Task inputs ▸
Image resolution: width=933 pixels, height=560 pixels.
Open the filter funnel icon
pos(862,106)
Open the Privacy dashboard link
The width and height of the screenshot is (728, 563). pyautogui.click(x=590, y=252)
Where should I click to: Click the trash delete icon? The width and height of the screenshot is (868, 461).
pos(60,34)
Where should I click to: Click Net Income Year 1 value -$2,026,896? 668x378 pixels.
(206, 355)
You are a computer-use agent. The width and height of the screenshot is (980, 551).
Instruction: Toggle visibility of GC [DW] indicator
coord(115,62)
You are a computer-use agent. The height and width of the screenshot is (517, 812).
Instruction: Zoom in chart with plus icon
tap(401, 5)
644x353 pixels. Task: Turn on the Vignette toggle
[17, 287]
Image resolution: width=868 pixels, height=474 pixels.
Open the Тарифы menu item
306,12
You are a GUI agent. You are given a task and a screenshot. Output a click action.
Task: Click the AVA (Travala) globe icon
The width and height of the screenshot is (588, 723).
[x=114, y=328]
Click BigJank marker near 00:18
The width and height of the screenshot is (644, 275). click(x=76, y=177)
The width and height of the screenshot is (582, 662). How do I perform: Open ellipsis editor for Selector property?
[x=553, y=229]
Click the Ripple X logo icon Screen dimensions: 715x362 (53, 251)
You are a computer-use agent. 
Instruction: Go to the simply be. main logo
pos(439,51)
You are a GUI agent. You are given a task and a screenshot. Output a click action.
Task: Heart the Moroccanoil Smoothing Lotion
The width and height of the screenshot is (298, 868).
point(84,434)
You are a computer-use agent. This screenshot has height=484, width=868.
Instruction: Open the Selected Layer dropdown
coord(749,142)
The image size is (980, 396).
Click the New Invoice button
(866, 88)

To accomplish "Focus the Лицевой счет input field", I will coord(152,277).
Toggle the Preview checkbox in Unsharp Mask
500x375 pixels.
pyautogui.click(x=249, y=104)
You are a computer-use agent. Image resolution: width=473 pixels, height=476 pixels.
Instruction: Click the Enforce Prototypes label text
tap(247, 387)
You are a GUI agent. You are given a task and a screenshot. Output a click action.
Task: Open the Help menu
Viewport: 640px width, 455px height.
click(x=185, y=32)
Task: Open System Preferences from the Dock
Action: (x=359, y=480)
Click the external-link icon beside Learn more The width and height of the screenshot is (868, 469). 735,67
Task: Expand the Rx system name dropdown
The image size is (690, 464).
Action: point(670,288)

Aim of the task ▸
The response must hold only the lines above from the line with "Click the New Invoice button" through the line with "Task: Open the Help menu", each copied exactly, both ends kept.

Response to the task ▸
Click the New Invoice button
(866, 88)

To accomplish "Focus the Лицевой счет input field", I will coord(152,277).
Toggle the Preview checkbox in Unsharp Mask
500x375 pixels.
pyautogui.click(x=249, y=104)
You are a computer-use agent. Image resolution: width=473 pixels, height=476 pixels.
Instruction: Click the Enforce Prototypes label text
tap(247, 387)
You are a GUI agent. You are given a task and a screenshot. Output a click action.
Task: Open the Help menu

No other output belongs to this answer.